Pela sobrevivência dos vinhedos
O costume de plantar diversas variedades de uva no mesmo espaço foi propagado pelos produtores durante a grande praga da filoxera, que atacou e destruiu vinhas por toda a Europa em meados do século XIX. “Com todas essas adversidades e para se proteger, os produtores plantavam em apenas um hectare diversas varietais, usando variedades precoces, outras de amadurecimento mediano e outras mais longevo, fazendo tudo o que podiam para garantir sucesso na colheita e assim produzir um bom vinho”, esclarece.
De acordo com Luiz Roberto, essa luta pela sobrevivência das vinícolas é o alicerce do desenvolvimento e perpetuação da cultura europeia de produzir vinhos de blend, inclusive em relação à evolução tecnológica observada nas últimas décadas. “O enólogo tem no blend a possibilidade de aportar ao vinho características entregues por cada casta usada por ele, tais como acidez, álcool, aroma, cor, corpo, equilíbrio, estrutura, tanino, etc.”, diz Luiz Roberto.

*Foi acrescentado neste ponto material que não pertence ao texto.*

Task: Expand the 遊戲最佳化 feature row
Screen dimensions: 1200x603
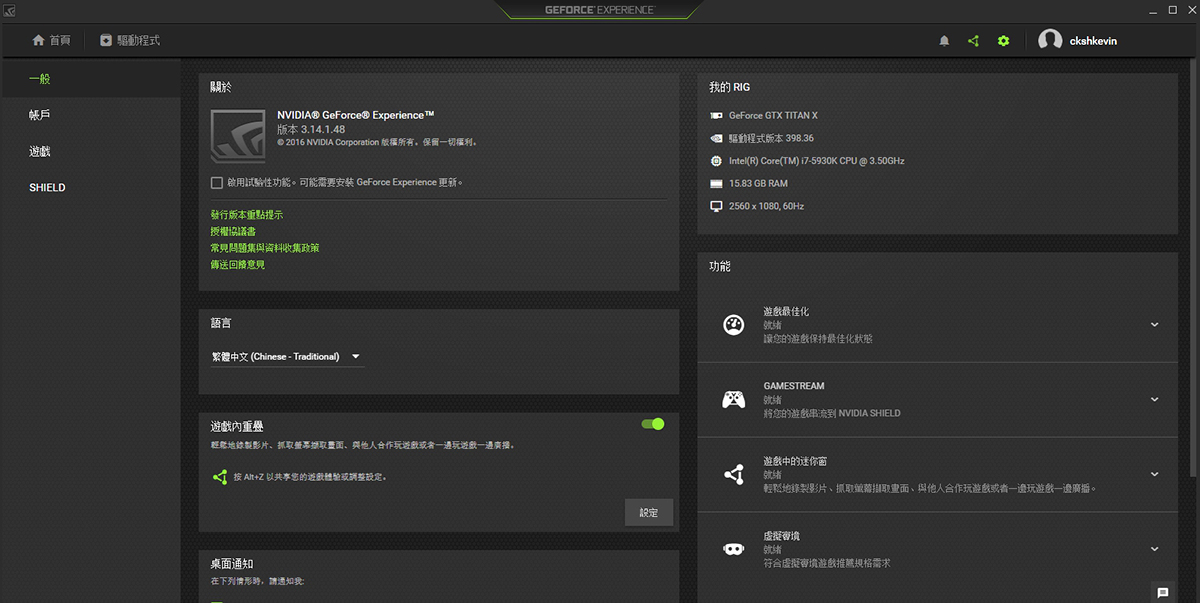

Em um comparativo entre os blends feitos na Europa e os do chamado “Novo Mundo” – especialmente Argentina e Chile –, o sommelier do BigLar explica que as misturas europeias são “elegantes” e seguem uma receita tradicional, com teor alcoólico mais suave e boa capacidade de envelhecimento. “Já os blends do Novo Mundo são para um consumo mais imediato, com boa extração da fruta que leva à concentração, intensidade, teor alcoólico mais generoso e taninos firmes, com passagem por madeira e o emprego de modernas tecnologias”, explica.
Blends famosos
O mundo dos vinhos reserva diversos blends clássicos, que consagraram a região em que são produzidos. Conheça a seguir misturas que se transformaram em verdadeiros ícones junto aos apreciadores da bebida:
Bordeaux: mais tradicional e conhecida região vinícola do mundo, a francesa Bordeaux se notabilizou pelos seus vinhos de blend com passagem por carvalho francês, o famoso “corte bordalês”. “A base dos vinhos é feita com as uvas Cabernet Sauvignon, Cabernet Franc, Merlot e Petit Verdot”, explica Luiz Roberto. Há ainda vinhos brancos feitos com blends na região. Nesse caso, as principais uvas usadas são Sémillon, Sauvignon Blanc e Muscadelle. A proporção de cada uva em uma bebida varia de denominação para denominação e também da receita de cada produtor.
Champagne: sinônimo de glamour e requinte, a região de Champagne, no nordeste da França, produz vinhos espumantes mundialmente conhecidos com as uvas Pinot Noir, Pinot Meunier e Chardonnay. “É a região produtora com enorme quantidade de vinhos de guarda, armazenados em tonéis para serem acrescentados aos blends. Isso é muito comum na região, pois para manter a identidade, a personalidade e o caráter dos seus champagnes, a cada safra, os produtores lançam mão do uso desses blends nos seus vinhos”, diz o sommelier.
Rhône: situado no sudeste da França, o Vale do Rhône tem blends de vinho com fama internacional, feitos de castas tintas, como Grenache Cinsault, Syrah e Mourvèdre, e brancas, como Viognier e Picardan.
Porto: vinho fortificado português, possui o status de ser a primeira demarcação da bebida no mundo. Destacam-se as castas tintas (Amarela, Barroca, Roriz, Touriga Francesa, Touriga Nacional e Tinto Cão), e brancas (Malvasia Fina, Viosinho, Donzelinho e Gouveio). “O vinho do Porto sempre será um vinho de blend de várias uvas, ora por cofermentação, ora por vinhos feitos separadamente”, ressalta Luiz Roberto.
Alentejanos: o Alentejo, localizado ao sul de Portugal, também guarda a cultura dos vinhos de blend. As principais castas são Trincadeira e Aragonês, além das francesas Alicante, Bouschet e Syrah, adicionadas aos cortes dos rótulos alentejanos a partir do final do século XX.